Trump asked the New York court to approve a bond of only $100 million to stay collection efforts by the NY Attorney General in his fraud case. He apparently does not have the cash, nor can he obtain a bond, for the full amount of the judgment—which is approximately $450 million and counting.
His lawyers claimed that he would have to liquidate some of his holdings to meet the bond requirement and cannot do so before collection measures could begin.
The NYTimes reporting is at www.nytimes.com/…
UPDATE: Trump apparently has new lawyers. The request for relief from the requirement to post a surety bond to stay collection was filed by Clifford S. Robert, who is with a 4-person firm on Long Island. No mention of Alina Habba or any of the other attorneys who represented him at trial. I’m not a law firm or law school snob, but it is very significant that Trump—supposedly a billionaire who until very recently claimed to have hundreds of millions in cash lying around—has to scrape the bottom of the barrel to find a lawyer who will represent him. Robert is essentially a solo practitioner from one of the lowest-ranked law schools in the country (Touro, 167th out of 196). Real billionaires, faced with bet-your-business litigation, do not fool around with the likes of Alina Habba or, maybe, this new guy.

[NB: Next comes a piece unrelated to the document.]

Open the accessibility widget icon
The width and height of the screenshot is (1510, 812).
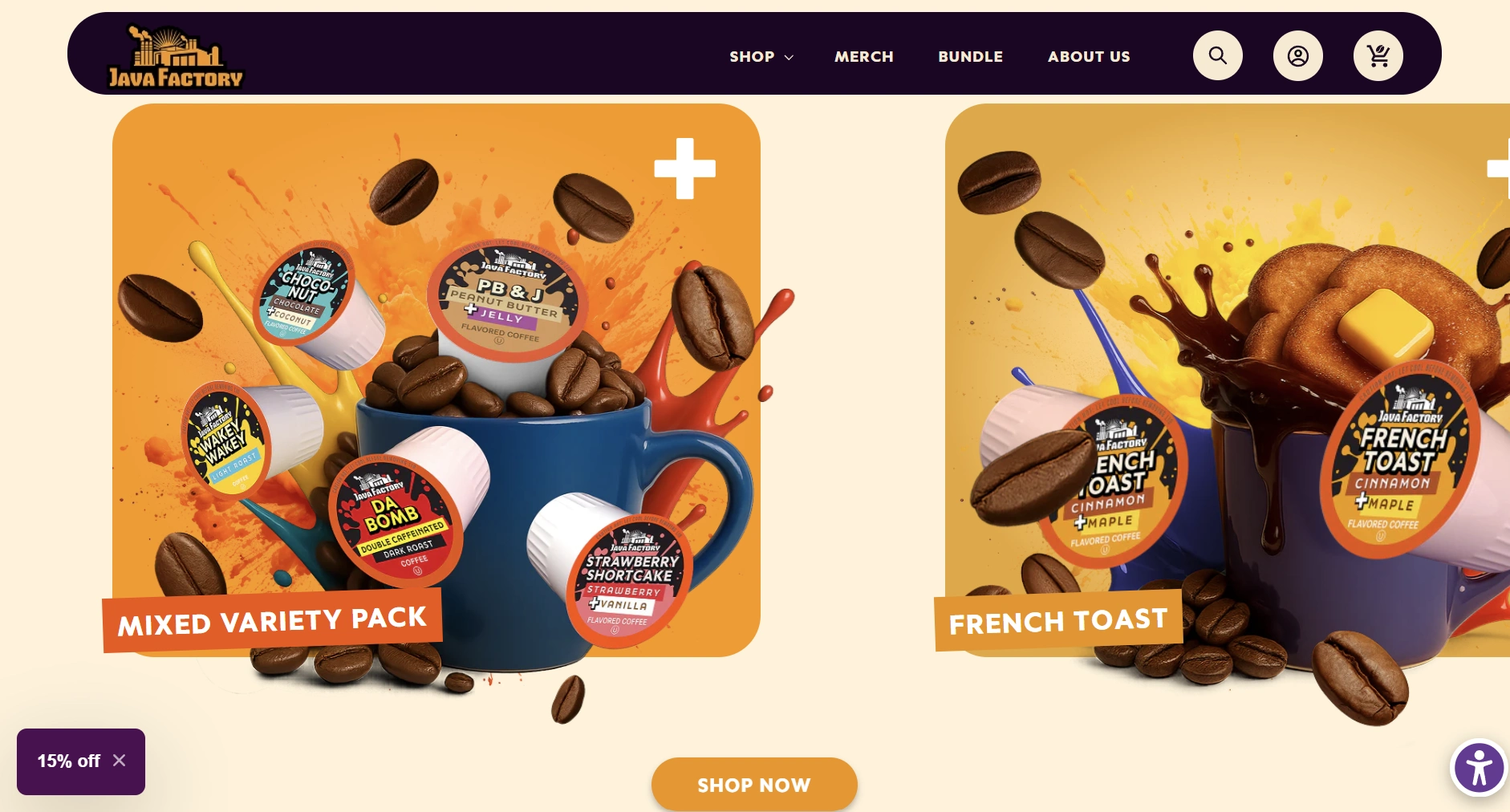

I have always maintained that Trump is not actually a billionaire. Real billionaires don’t go for the petty grifts of the Trumps (Trump University, Trump sneakers). Real billionaires endow university and hospital buildings—not penny ante, fraudulent charities. And, real billionaires have access to cash—either because they actually have cash on hand or have banking relationships that they can tap—if they have collateral. Trump, on the other hand, might just be tapped out. If he was lying about the value of his assets, he has probably been lying about the magnitude of his debts--falsus in uno, falsus in omnibus.
FURTHER UPDATE: The appeals court judge denied Trump’s emergency request for a stay. There will be a hearing in mid-March before an appellate panel on Trump’s request to stay execution of the judgment upon posting a bond of less than the full potential judgement. However, the appeals court judge did allow Trump to seek financing from a New York bank so that he can meet the bond requirement.